# Efficient Duplicate Detection with Embeddings and FAISS

In [1]:
import os
import sys
from typing import List

ROOT_DIR = os.path.dirname(os.getcwd())
sys.path.append(ROOT_DIR)

import faiss
import numpy as np
from sentence_transformers import SentenceTransformer

from utils import *

  from .autonotebook import tqdm as notebook_tqdm


In [2]:
df = prepare_dataset()

Loading datasets: 100%|██████████| 5/5 [00:04<00:00,  1.24it/s]


In [3]:
class EmbeddingDeduplicator:
    '''
    A class to deduplicate text embeddings using FAISS.
    '''
    def __init__(self, model_name: str = 'sentence-transformers/all-MiniLM-L6-v2', dimension: int = 384, top_k: int = 5, threshold: float = 0.85):
        self.model = SentenceTransformer(model_name, cache_folder='.cache')
        self.dimension = dimension
        self.top_k = top_k
        self.threshold = threshold
    
    def predict(self, texts: List[str]) -> List[int]:
        embeddings = self.model.encode(texts, show_progress_bar=False, normalize_embeddings=True)
        
        index = faiss.IndexFlatIP(self.dimension)
        index.add(embeddings)

        similarities, neighbors = index.search(embeddings, self.top_k)

        duplicates = set()

        for i in range(len(texts)):
            for j, sim in zip(neighbors[i][1:], similarities[i][1:]):
                if sim > self.threshold:
                        duplicates.add(i)
                        duplicates.add(j)

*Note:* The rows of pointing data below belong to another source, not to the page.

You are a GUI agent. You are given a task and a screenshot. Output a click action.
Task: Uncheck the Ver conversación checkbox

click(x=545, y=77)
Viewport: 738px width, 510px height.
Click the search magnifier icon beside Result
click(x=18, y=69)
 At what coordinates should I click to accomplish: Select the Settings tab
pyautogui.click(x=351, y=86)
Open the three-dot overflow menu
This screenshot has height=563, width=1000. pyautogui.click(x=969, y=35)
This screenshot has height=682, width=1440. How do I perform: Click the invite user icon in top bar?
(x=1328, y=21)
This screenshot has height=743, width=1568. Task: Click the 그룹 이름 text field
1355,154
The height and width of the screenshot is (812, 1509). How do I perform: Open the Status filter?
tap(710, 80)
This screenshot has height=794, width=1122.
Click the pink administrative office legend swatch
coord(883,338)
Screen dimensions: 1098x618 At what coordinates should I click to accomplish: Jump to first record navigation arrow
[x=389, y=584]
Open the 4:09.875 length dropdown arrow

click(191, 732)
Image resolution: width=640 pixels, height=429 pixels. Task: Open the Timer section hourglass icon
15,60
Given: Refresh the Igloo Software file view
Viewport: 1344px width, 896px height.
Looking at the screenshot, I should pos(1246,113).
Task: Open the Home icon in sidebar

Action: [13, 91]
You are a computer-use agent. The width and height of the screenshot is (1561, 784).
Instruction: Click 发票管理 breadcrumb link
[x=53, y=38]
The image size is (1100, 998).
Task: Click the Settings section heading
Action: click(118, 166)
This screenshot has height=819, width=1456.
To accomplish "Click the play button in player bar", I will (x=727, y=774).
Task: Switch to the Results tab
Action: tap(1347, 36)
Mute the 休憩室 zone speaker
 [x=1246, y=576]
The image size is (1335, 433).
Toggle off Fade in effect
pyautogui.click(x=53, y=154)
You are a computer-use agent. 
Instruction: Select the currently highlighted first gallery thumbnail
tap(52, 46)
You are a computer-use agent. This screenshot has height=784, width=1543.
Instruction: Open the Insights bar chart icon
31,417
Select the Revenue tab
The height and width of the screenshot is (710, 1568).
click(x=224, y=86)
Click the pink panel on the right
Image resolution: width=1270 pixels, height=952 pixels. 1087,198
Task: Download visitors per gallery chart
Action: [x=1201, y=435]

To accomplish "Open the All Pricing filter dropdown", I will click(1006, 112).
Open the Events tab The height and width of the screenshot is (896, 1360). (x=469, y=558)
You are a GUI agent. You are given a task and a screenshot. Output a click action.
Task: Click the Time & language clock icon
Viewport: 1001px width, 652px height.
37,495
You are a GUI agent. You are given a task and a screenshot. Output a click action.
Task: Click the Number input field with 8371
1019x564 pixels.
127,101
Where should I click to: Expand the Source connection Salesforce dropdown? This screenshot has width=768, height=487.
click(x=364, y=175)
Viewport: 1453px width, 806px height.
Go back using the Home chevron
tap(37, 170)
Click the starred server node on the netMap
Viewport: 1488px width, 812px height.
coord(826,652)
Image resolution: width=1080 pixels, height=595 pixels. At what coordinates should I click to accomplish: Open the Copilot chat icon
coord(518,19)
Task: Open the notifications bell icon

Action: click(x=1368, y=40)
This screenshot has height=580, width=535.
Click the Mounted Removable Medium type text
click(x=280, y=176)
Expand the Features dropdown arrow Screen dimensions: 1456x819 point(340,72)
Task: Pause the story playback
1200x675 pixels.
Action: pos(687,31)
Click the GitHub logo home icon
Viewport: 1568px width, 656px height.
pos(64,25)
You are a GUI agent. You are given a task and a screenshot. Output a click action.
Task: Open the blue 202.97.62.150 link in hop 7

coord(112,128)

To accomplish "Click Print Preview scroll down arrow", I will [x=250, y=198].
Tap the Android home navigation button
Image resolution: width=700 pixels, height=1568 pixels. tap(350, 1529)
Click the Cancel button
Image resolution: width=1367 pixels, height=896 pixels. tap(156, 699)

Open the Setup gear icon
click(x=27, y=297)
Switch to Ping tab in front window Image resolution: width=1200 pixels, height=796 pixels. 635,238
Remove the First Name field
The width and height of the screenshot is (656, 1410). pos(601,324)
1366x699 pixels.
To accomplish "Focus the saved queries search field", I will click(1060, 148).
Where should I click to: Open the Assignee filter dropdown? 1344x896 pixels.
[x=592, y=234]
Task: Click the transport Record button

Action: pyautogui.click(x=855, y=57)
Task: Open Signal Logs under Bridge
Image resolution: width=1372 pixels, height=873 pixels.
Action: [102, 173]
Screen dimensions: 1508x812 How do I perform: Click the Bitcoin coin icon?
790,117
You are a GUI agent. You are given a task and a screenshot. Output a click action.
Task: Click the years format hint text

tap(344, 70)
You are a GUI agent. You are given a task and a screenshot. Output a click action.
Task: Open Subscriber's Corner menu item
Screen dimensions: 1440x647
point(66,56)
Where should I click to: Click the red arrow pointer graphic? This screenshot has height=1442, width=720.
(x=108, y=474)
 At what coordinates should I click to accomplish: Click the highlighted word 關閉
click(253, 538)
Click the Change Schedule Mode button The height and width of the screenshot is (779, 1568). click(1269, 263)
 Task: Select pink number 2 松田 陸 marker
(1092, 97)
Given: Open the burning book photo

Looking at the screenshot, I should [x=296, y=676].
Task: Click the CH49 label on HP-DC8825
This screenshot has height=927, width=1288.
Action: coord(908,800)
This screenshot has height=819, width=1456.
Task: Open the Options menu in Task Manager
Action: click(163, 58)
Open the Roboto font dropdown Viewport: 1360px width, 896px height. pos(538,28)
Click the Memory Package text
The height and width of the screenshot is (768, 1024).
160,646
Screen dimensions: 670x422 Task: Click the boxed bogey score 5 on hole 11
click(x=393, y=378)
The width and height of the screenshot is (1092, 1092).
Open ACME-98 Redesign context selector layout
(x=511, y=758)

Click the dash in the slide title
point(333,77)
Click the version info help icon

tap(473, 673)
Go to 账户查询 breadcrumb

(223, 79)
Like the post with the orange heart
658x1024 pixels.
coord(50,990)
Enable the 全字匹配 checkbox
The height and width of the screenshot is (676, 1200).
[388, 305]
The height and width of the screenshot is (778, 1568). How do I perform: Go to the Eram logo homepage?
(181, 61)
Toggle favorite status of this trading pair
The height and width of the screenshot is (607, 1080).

        indices = np.zeros(len(texts), dtype=int)
        indices[list(duplicates)] = 1
        return indices

In [4]:
deduplicator = EmbeddingDeduplicator(threshold=0.95, top_k=3)
benchmark = Benchmark(deduplicator)
benchmark.evaluate(df['abstract'].to_list(), df['label'])

{'accuracy': 0.9459195161035377,
 'precision': 0.9690495374916931,
 'recall': 0.921263248972552,
 'f1': 0.9445523848937178,
 'prediction_time_sec': 21.910506010055542,
 'samples': 9347,
 'duplicates': 4623}